The opinion of the Chief Justice in the Rahrer case has been taken to hold, under the Wilson Act, that State police laws can prohibit sales even when the goods are to be taken to other States, or when sales are part of jobbing or wholesale dealings in aid of interstate commerce. It is quite possible, however, that the effect of the decision has been misunderstood, especially as only the local police law as to traffic within the State was involved in the case. Several justices joined in the decision without concurring in the reasoning of the opinion.

Interstate commerce is protected by the Constitution from State interference, and Congress can not surrender the right of this commerce to such protection. The Wilson Act has made that protection more difficult by attempting to abolish the rule of the original package. But from the trend of all the recent cases it may be gathered that the doctrine of the Rahrer case will be limited strictly to retail traffic, over which State laws may properly reign supreme, and that the importing, jobbing, and wholesale dealing which supplies interstate commerce will be held to be absolutely free from State interference.

When any bills mention the police laws of the State ” they should be construed as having reference only to local dealing, over which alone such State police laws can properly have control.

The chairman expressly states that he has confined his reasoning to the constitutional grounds. I desire to add a few practical considerations which would govern my action, assuming that State police laws will affect the goods only when they go into local traffic.

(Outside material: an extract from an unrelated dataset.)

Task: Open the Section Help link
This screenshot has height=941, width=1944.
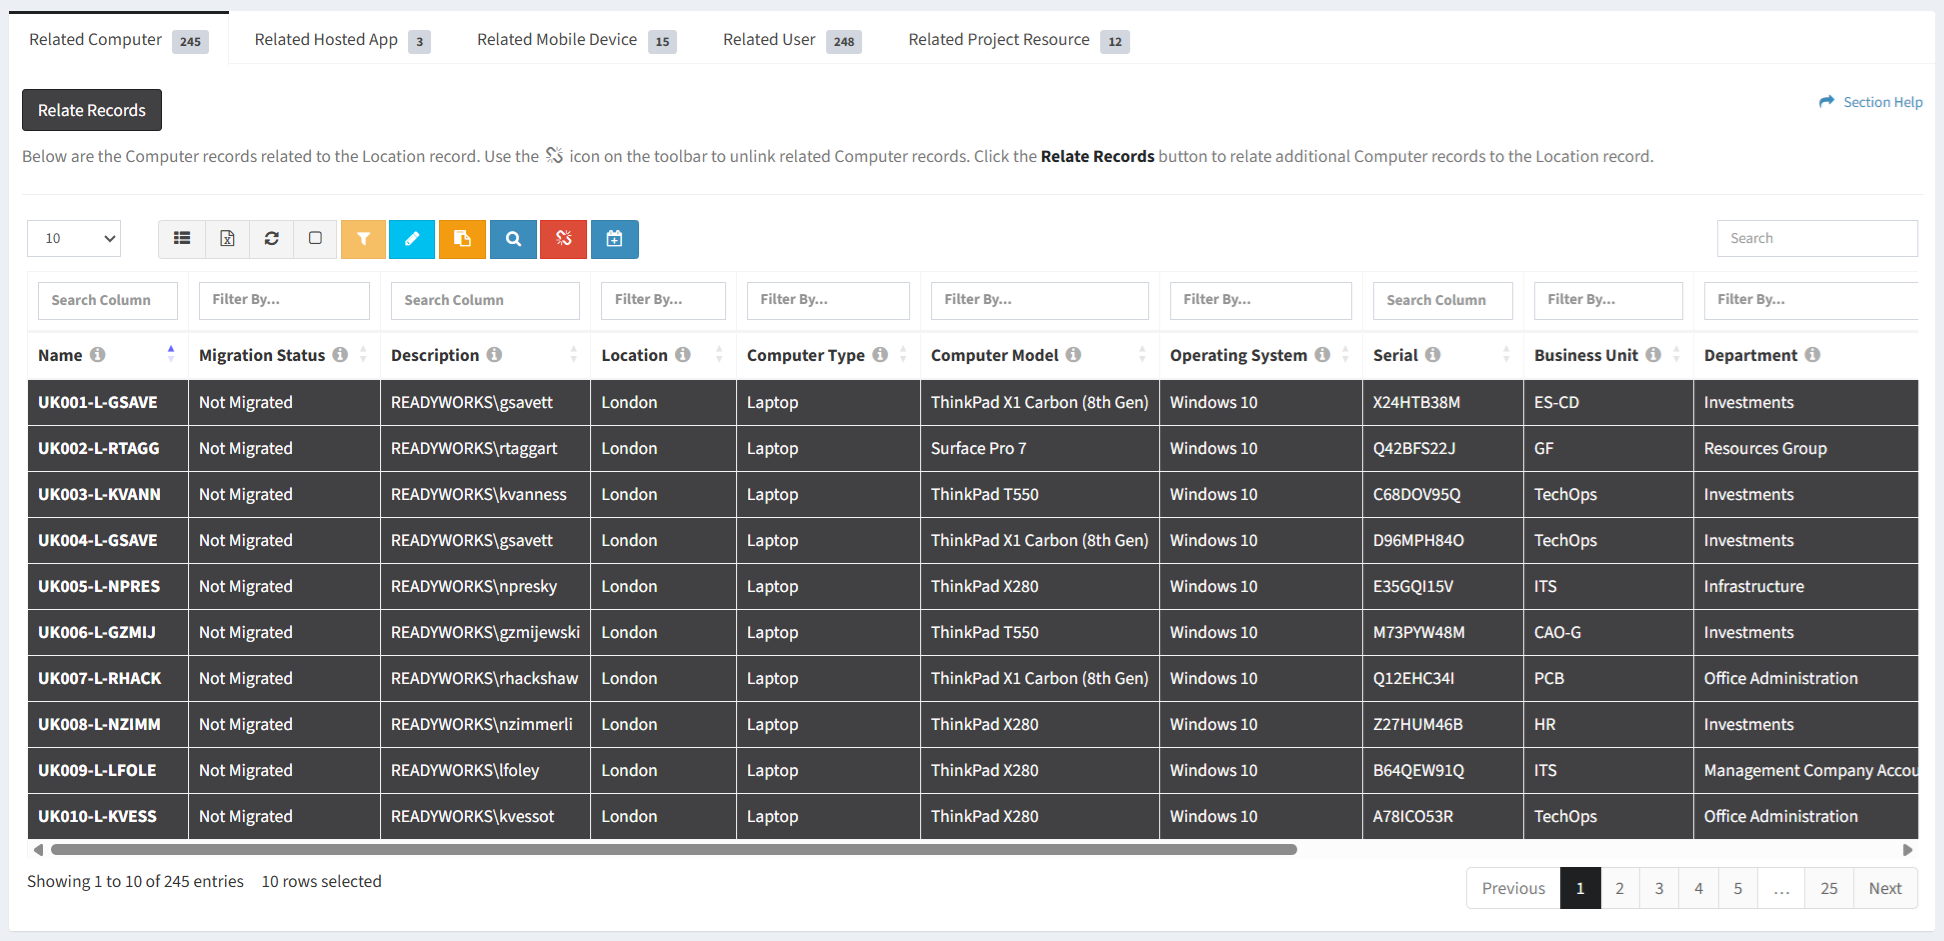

In any event, I am adverse to the Littlefield bill, H. R. 13655, which makes all interstate liquor shipments subject to the police laws of the State from the moment they arrive at any station within the State. Assuming, as I do, that State police laws would affect only local traffic, I concur with the principles of H. R. 16479, as reported by Mr. Brantley, that the common carrier collecting the purchase


price of a package, as agent of the seller, may fairly be subject in so doing to those police laws, although I believe it should apply to any kind of goods sent " collect on delivery” into local traffic, and not merely to intoxicating liquors.

It is for the police laws of the State to determine what goods should be restricted in local traffic, whether they be liquors, drugs, poisons, tobacco, or any other article properly subject to such police laws, and the United States should not discriminate or attempt to exercise police powers as to one article rather than another, even by giving it

, as a special exception, more thoroughly into the hands of the State.

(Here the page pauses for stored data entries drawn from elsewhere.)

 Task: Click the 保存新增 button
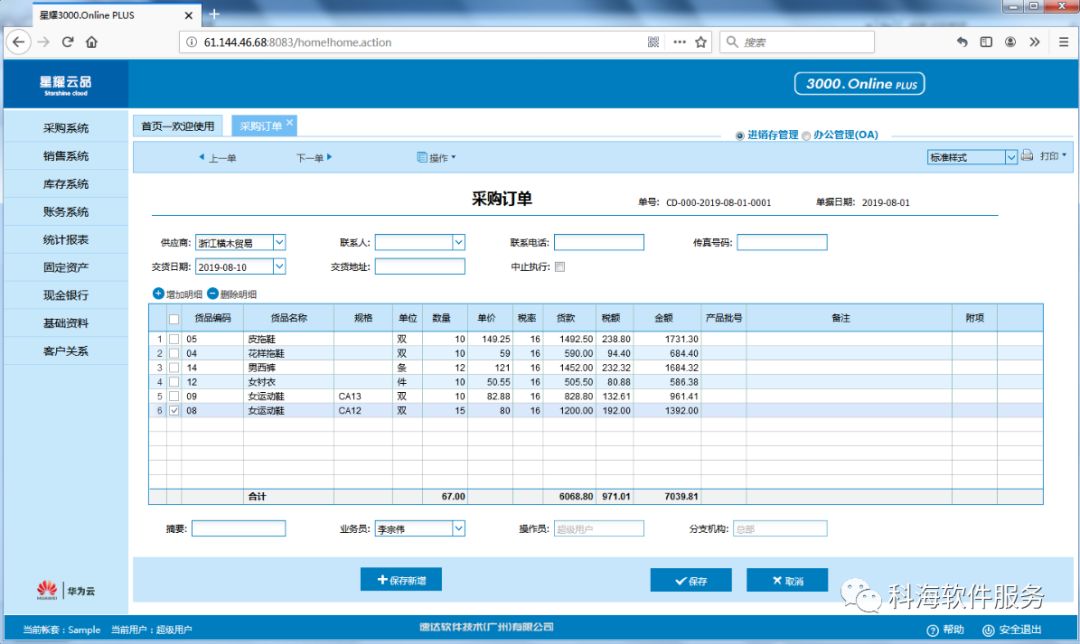400,580
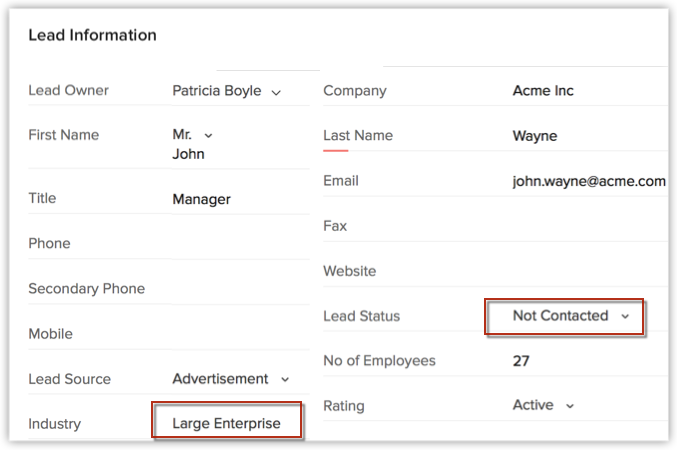This screenshot has width=677, height=450.
Task: Click the empty Website field
Action: (x=585, y=271)
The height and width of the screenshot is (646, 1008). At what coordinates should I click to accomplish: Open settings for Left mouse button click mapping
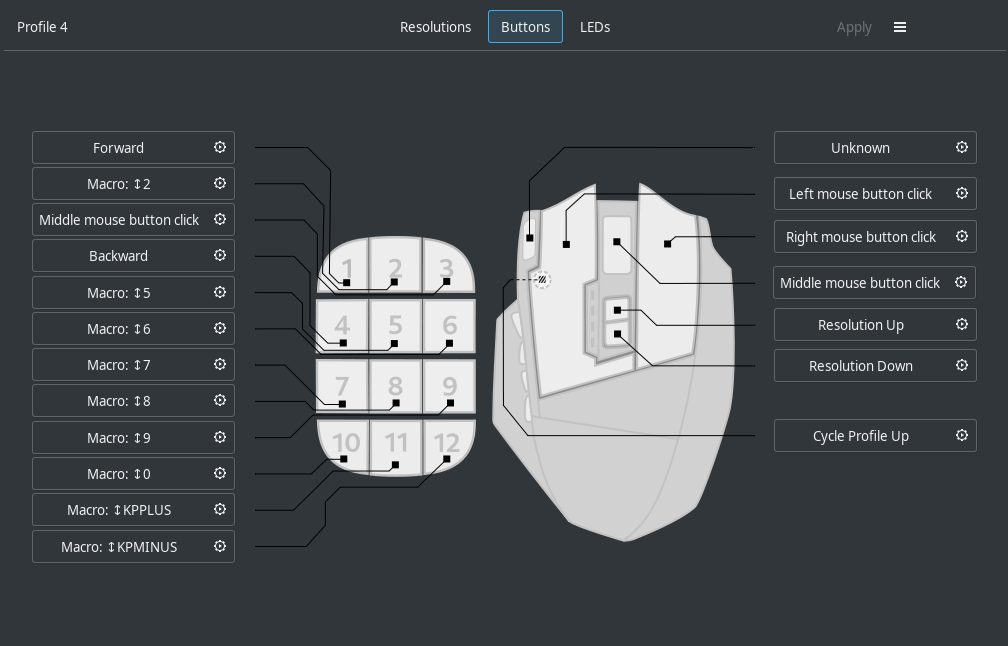(962, 193)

The Littlefield bill, while it pretends to recognize the powers of the State, is really usurping the powers of the State in discriminating between different classes of goods. It must not be forgotten that all powers surrendered by Congress to the State of destination may become restrictions placed upon the State of shipment. If the uniform and equal control of the United States over interstate commerce can be surrendered to particular States, it will enable them to place a yoke upon other States, which thereby will become subject in their commerce to regulations from which the Constitution made them free.

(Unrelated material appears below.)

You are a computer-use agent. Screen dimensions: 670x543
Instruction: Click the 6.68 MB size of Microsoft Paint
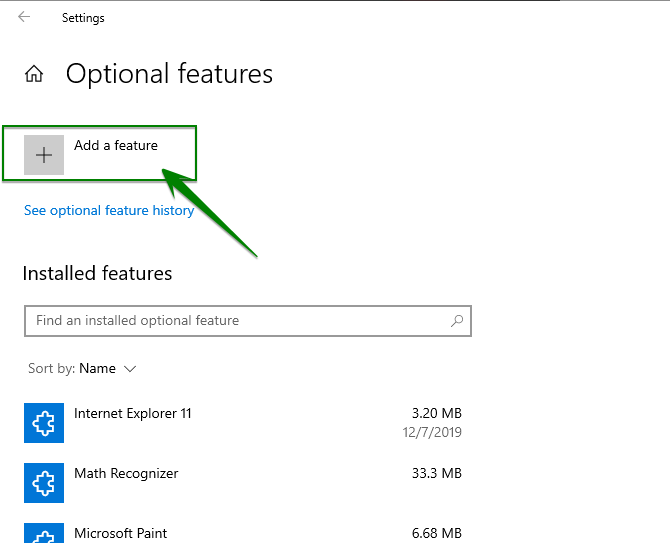(437, 533)
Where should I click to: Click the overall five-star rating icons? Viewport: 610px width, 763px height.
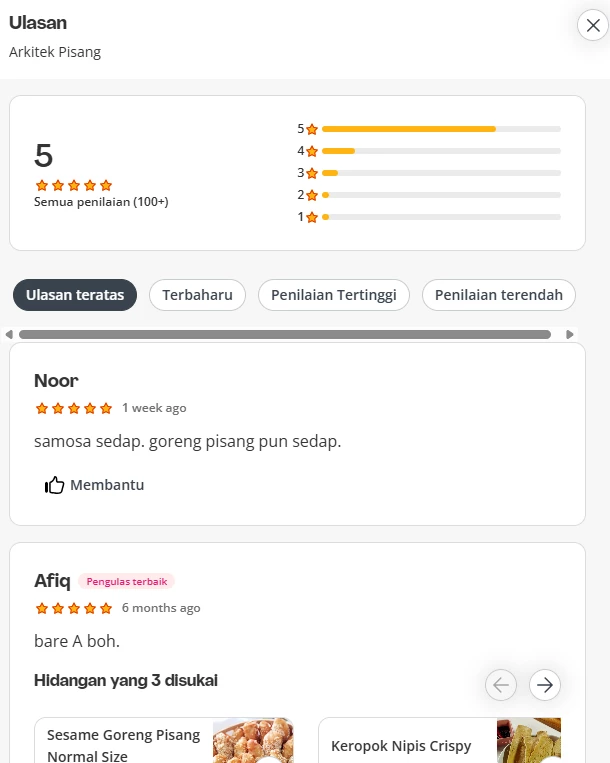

As a practical matter, in making as well as construing statutes, we should consider the old law, the mischief, and the remedy. The careful testimony taken before the committee shows that the only real grievance has been in so-called “ C. 0. D.” deliveries. It is asserted that at many express offices a bottle can be bought by anyone at any time by paying for a C. O. D. shipment to John Jones or John Smith. No doubt this fraud can be met without legislation, but if legislation can give a further remedy it may be proper.

It is true that in a sale “ collect on delivery” the contract is complete when made; that is, the contract is completely made in the State of shipment, and this is held by the Supreme Court. The Littlefield bill is therefore unconstitutional when it enacts that this contract shall be held to have been made in the State of destination, for Congress has no power over any such questions of contracts of sale or their locality. But, although the contract is completely made in the State of shipment, it is so made as a conditional contract upon a condition to be performed in the State of destination, and upon the performance or nonperformance of that condition for the payment of the purchase price the sale becomes complete or becomes void. Under these circumstances the common carrier, after shipment, remains the agent of the seller for the collection of the purchase price and for completion of the sale by delivery, or for the return of the goods in case they are not paid for.

In an ordinary case of sale for cash or credit, the goods become the property of the consignee from the moment of shipment, title passes, and nothing remains to be done except the transportation, including delivery. The consignor has no further property or power in those goods. But in the case of C. O. D. shipments the contract of sale is to be completed and fulfilled, and unconditional title will pass, not by delivery to the common carrier in the State of shipment, but by delivery to the consignee at the place of destination upon the payment of the purchase price. Until that time, although the contract of sale has been made, it has not been fulfilled or performed, and is not absolute but conditional.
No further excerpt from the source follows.